Introduction to Basic Life Support
Hi, everyone. Welcome to Part 1 Introduction to Basic Life Support. In the upcoming video series, we’re going to be covering all these topics you see here, but today we’re going to focus on the key points of performing basic life support. This is important because the science suggests we do this for our patient, and, too, you may be seeing this information on a test in your immediate future. Let’s get started.
First, quality chest compressions. When performing chest compressions on the adult, the compression depth is important. The literature states at least 2 inches in the adult, not to exceed 2.4 inches. Compression rate: The new 2015 guideline specifies chest compressions should be performed between 100 and 120 compressions per minute. Remember, it’s important to allow for complete chest recoil. We see this all the time, especially in the adult. We’re leaning over the body, we’re pressing down, and we’re not allowing that chest to completely recoil. That is imperative.
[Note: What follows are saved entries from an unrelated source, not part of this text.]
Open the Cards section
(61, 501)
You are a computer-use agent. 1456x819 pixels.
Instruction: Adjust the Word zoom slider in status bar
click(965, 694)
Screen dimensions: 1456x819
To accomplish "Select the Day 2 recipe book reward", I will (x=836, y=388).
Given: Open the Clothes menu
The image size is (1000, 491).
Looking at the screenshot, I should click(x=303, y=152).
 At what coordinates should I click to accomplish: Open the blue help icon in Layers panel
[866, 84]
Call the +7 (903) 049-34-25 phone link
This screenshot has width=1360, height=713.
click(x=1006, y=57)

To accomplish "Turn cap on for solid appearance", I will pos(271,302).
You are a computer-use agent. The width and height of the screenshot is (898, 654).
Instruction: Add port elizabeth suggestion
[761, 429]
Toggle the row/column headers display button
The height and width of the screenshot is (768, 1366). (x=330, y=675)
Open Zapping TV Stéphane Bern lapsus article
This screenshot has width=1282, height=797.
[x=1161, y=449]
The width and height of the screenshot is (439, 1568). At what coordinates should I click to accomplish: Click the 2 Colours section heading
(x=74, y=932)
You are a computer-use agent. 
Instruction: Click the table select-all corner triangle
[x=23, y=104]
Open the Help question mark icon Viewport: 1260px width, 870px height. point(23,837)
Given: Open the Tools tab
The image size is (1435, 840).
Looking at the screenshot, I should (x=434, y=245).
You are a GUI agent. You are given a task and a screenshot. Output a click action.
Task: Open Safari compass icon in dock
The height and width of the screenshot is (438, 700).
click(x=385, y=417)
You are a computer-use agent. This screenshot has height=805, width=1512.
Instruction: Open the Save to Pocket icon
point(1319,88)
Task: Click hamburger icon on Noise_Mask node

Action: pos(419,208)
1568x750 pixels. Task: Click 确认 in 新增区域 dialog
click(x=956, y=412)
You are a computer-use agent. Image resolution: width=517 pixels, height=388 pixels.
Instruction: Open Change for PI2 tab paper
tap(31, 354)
Again, at least 2 inches, not to exceed 2.4 inches, but we have to let that chest completely recoil before we apply the next compression. The new guidelines also deemphasize checking for a pulse. When we do check for a pulse, no more than 10 seconds, that’s it.
Next, minimize chest compression interruption. This is what they’re talking about when you hear compression fraction. Compression fraction is the time that we spend actually compressing the chest. That should be at least, minimally, 60% of the time. Within 1 minute, 60% of that 1 minute, at least, should be spent actively compressing, actively doing chest compressions.
Effective breathing for the patient, effective bag-valve-mask ventilation—what’s important to note here? Don’t over-bag the patient. Excessive breaths, excessive tidal volume can actually increase intrathoracic pressure and reduce blood return to the heart. If you’re bagging too fast, too aggressively, with too much tidal volume, more air can go into the belly. This can lead to vomiting and aspiration. We’ve gone from the frying pan into the fire, so watch your bagging. Our goal is to see chest rise, that’s it. We just want to see that chest come up and down when we apply positive pressure ventilation.
Next, the chain of survival. Honestly, if more Americans just knew this, we would save more lives. Let’s look at the adult chain of survival. First, establish unresponsiveness. Poke your victim with a stick, a sternal rub. They’re unresponsive. Next, activate EMS. Get some help coming. You’re going to need help, and you’re going to need a defibrillator. If you’re alone—one rescuer, just yourself—if you have a cell phone, pull it out, call 9-1-1, put it on speaker, and go to work. If you don’t have a cell phone, you’re going to have to leave the victim and call 9-1-1. If you know where a defibrillator is, if you know where that AED is, go grab it and bring it back to the patient. If there are two rescuers, one is going to go for help and an AED, the other one is going to stay and immediately begin chest compressions. This leads us to the next step in the chain of survival, CAB (compressions, airway, breathing). Start the resuscitation. Begin chest compressions. As soon as an AED becomes available, apply it to the patient. If they need to be shocked, deliver the shock. Next in the chain of survival is early access to advanced cardiac life support. This is 9-1-1 showing up at the scene. It’s important that we get help here quickly to that victim. That’s why we call so early in the algorithm. In the chain of survival, the second step is call for help. Last step in the chain of survival is post cardiac arrest care. This is making sure we’re taking the patient to a facility that can manage a cardiac arrest and manage this patient after the cardiac arrest.
Let’s take a quick look at the pediatric chain of survival. This all starts with prevention, not letting the child arrest in the first place. Child-proofing the home, car seats, immunizations—all these things help minimize the risk of a child getting into trouble, having a cardiac arrest. Next, the emphasis is quality chest compressions, quality ventilations. Remember, when we’re compressing the chest of a child or an infant, the depth, the amount that we’re going to compress, is about 1/3 the distance anterior to posterior. Next, get help coming. Call 9-1-1. Get professional help coming quick. Next, post resuscitation care. We need to make certain that this pediatric patient goes to a facility that knows how to manage a post cardiac arrest pediatric patient.
Next, is this patient an overdose? Have they suffered from a heroin or opioid overdose? We need to assess for that quickly. Remember, these drugs are potent respiratory depressants. The patient stops breathing, then subsequently, cardiac arrest. We need to assess for an overdose quickly and apply the antidote Narcan (naloxone) if we have it.
A few things healthcare providers specifically should be aware of: They no longer recommend the routine use of cricoid pressure during positive pressure ventilation. Whenever possible, if you have to defibrillate a child, use pediatric pads with the pediatric attenuator. If you don’t have that, if you don’t have a manual defibrillator, if all you have is an adult AED to use on this pediatric patient, then use that.
This has been Part 1 Introduction to Basic Life Support. Thank you for watching. My name is Mark. I will see you in the next video.